S. F. : Et puis le cinéma reste un art jeune, profondément lié à la technologie. Or la technologie évolue à une vitesse exponentielle. Donc, c’est aussi fascinant d’observer comment les formes changent, comment le médium se transforme… Mais pour nous, l’enjeu reste de préserver un espace collectif. Et il y a aussi une dimension sociale concrète. Après la pandémie, il y a eu aux États-Unis des rapports officiels sur « l’épidémie de solitude ». Le fait d’être ensemble, physiquement, dans un même espace, a un impact réel sur la santé mentale.
C. M. : Oui, et je pense qu’il y a aussi une dimension presque rituelle. Le cinéma comme expérience collective intentionnelle. On se retrouve, on partage quelque chose dans le noir, c’est très simple, mais aussi très puissant.
S. F. : C’est aussi lié à une question plus large de culture. Les États-Unis sont un pays relativement jeune et, parfois, j’ai l’impression qu’il n’y a pas de culture au sens profond, ou en tout cas pas de la même manière qu’en Europe.
C. M. : Je ne suis pas sûre d’être d’accord… Tu parlais tout à l’heure du cours sur le western que tu as suivi : c’est quand même une forme de culture ancrée dans l’histoire américaine.
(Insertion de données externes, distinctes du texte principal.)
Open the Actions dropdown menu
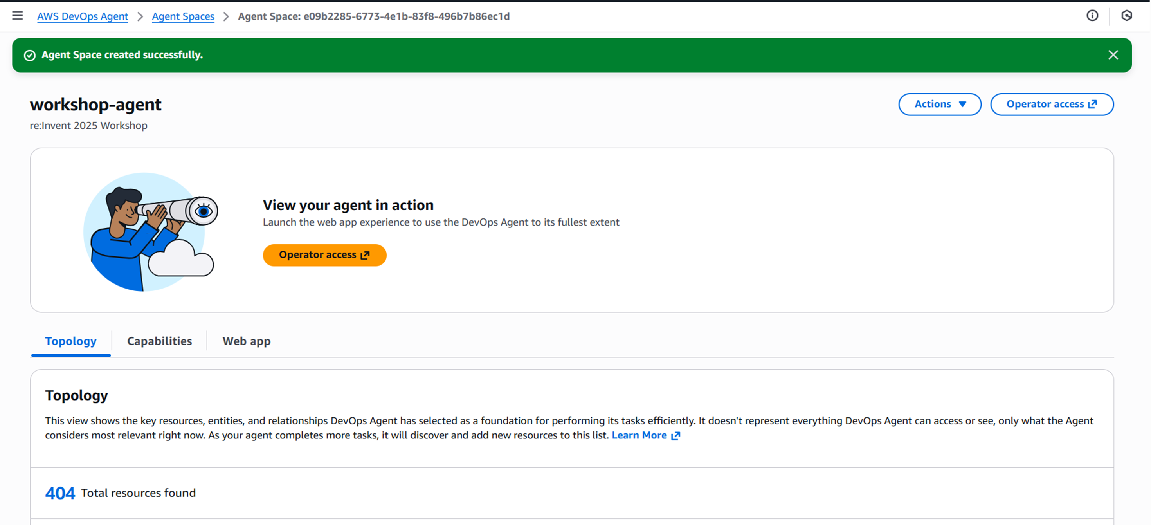pyautogui.click(x=939, y=104)
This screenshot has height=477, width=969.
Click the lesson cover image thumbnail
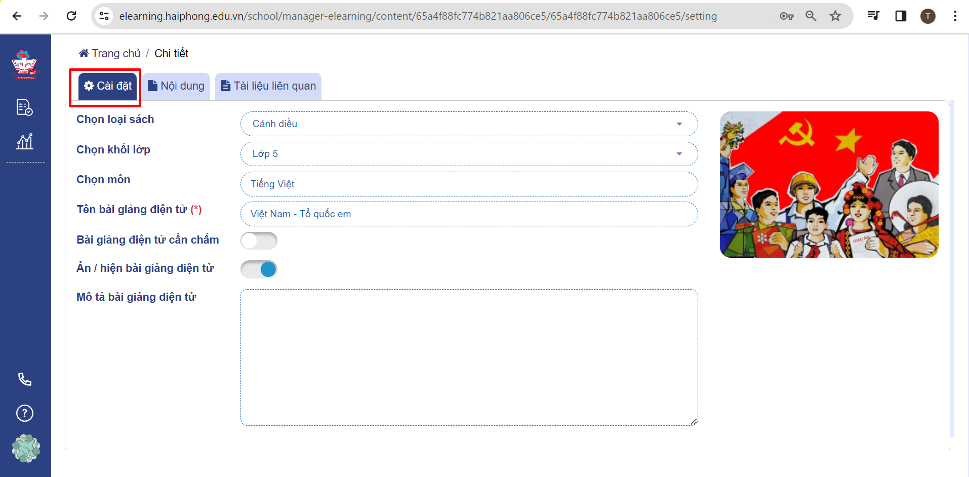coord(829,184)
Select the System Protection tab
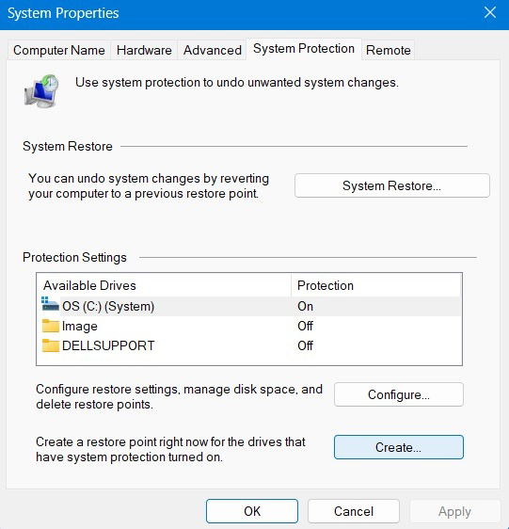Image resolution: width=509 pixels, height=529 pixels. coord(304,49)
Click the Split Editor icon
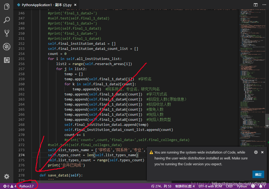The width and height of the screenshot is (269, 189). 255,5
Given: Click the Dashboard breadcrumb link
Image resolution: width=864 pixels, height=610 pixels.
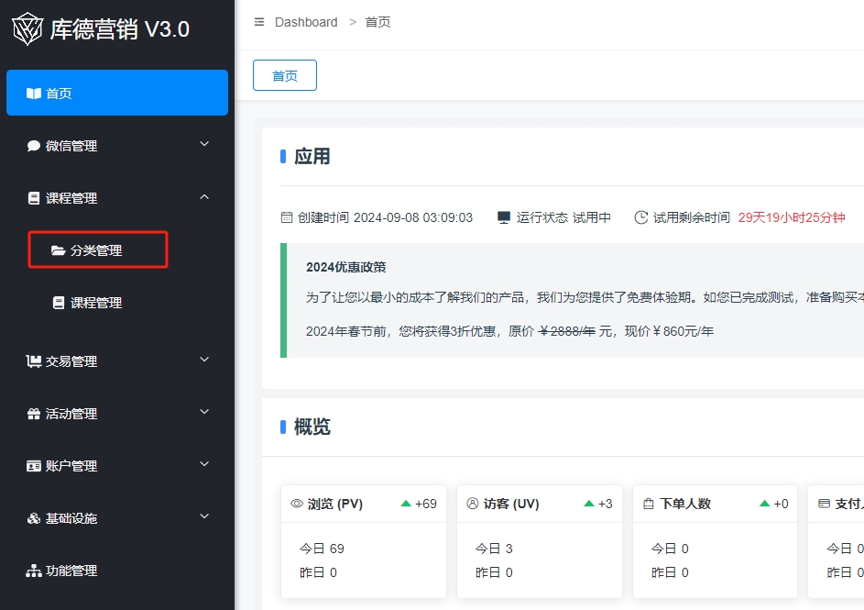Looking at the screenshot, I should click(x=306, y=22).
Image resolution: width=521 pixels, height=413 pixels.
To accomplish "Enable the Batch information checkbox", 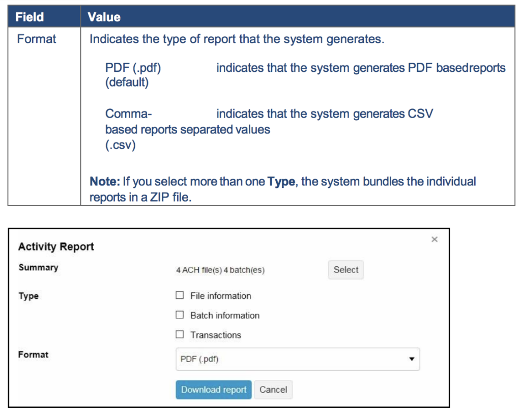I will pyautogui.click(x=179, y=315).
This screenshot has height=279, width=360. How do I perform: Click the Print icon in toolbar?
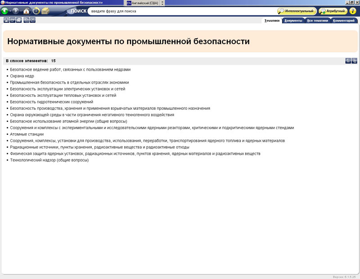19,20
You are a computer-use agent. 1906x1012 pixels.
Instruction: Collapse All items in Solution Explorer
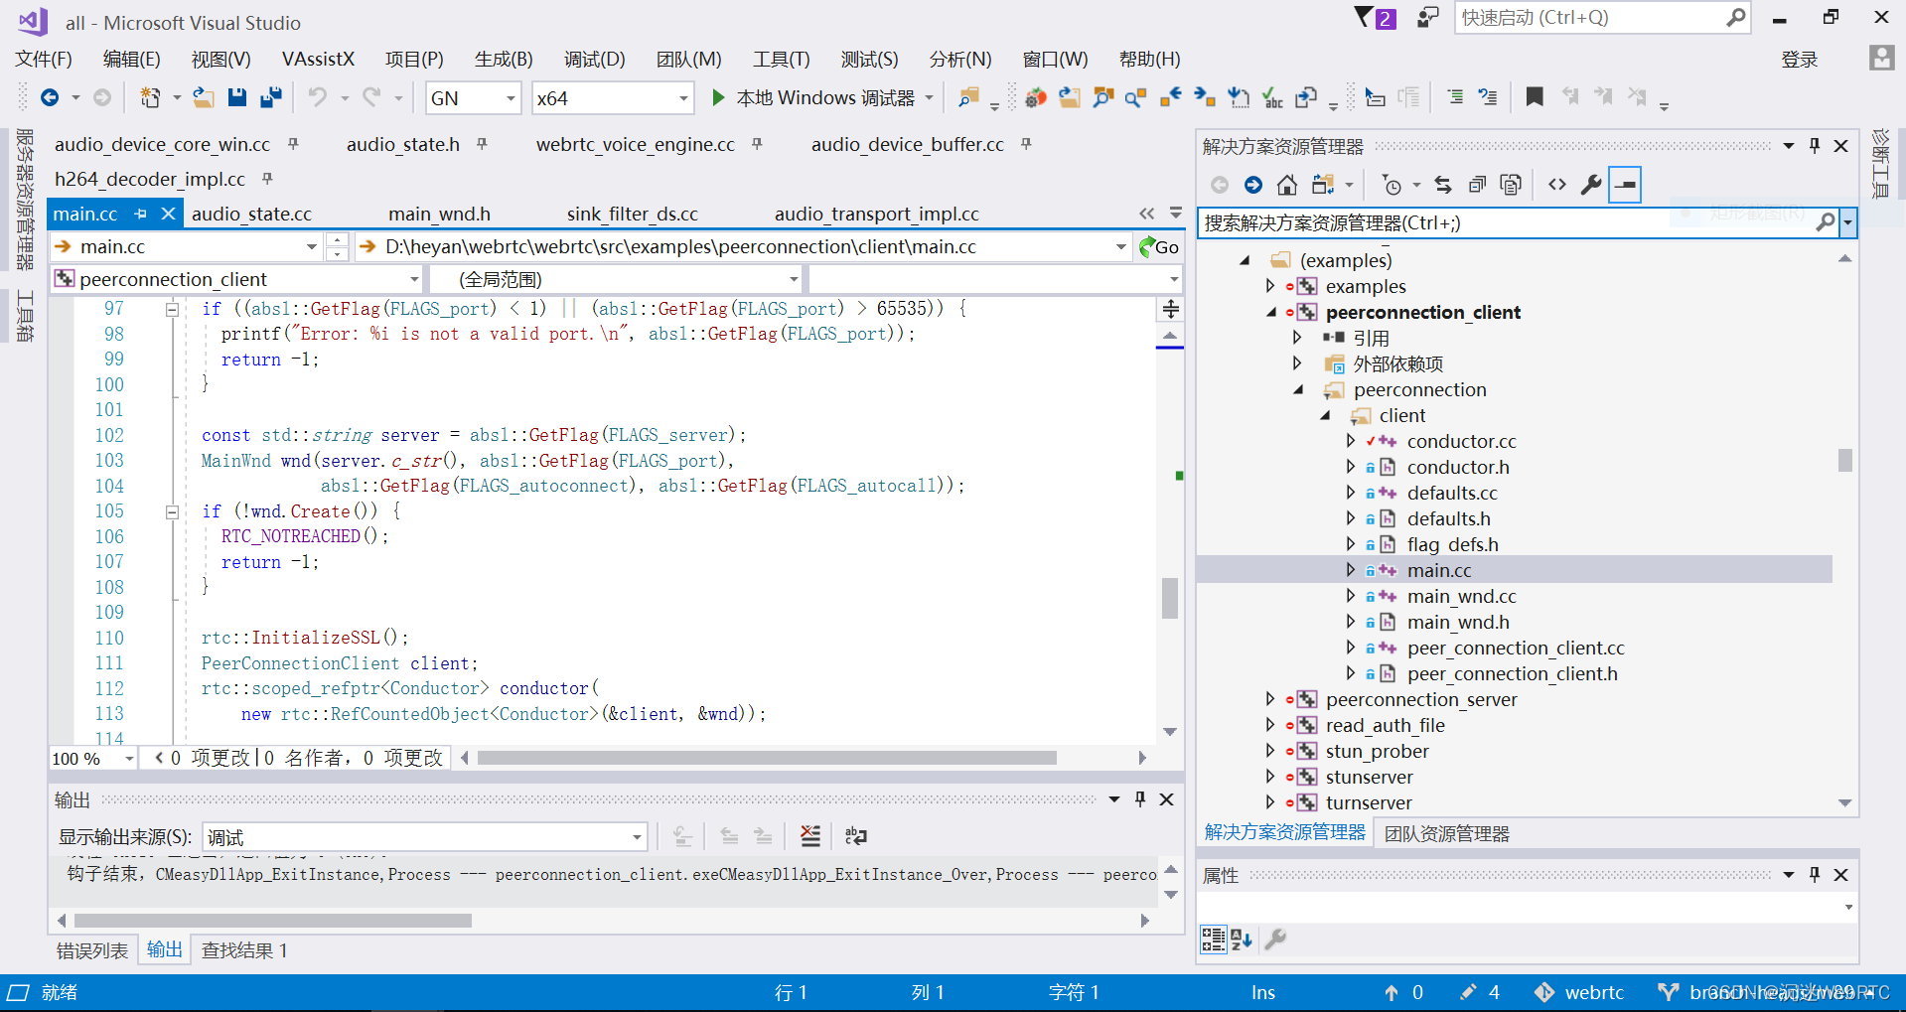1477,185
S. F. : Oui, mais pour moi, c’est davantage de l’ordre du mythe, plus que d’une culture vécue au quotidien. J’ai le sentiment que beaucoup d’Américains cherchent une forme d’ancrage, une connexion à quelque chose de plus ancien. En France, ou dans beaucoup de cultures européennes ou africaines, il y a une continuité historique profonde. Ici, c’est différent, le pays est récent et ça se ressent.
C. M. : Mais on pourrait dire la même chose ailleurs. Toutes les cultures se construisent, se transforment. Et aux États-Unis aussi, il y a des formes très fortes : les rassemblements familiaux, certaines traditions, la religion, le sport…
S. F. : Oui, bien sûr. Il y a Thanksgiving par exemple, même si c’est aussi un récit largement construit, presque une forme de fiction nationale. J’ai récemment vu No Picnic de Phil Hartman. Pour introduire son film, il disait qu’il se définissait non pas comme cinéphile, mais comme cinémaphile : quelqu’un qui aime voir les films en salle, avec un public. Le cinéma aussi, d’une certaine manière, fonctionne comme un espace de rassemblement. Presque comme une église.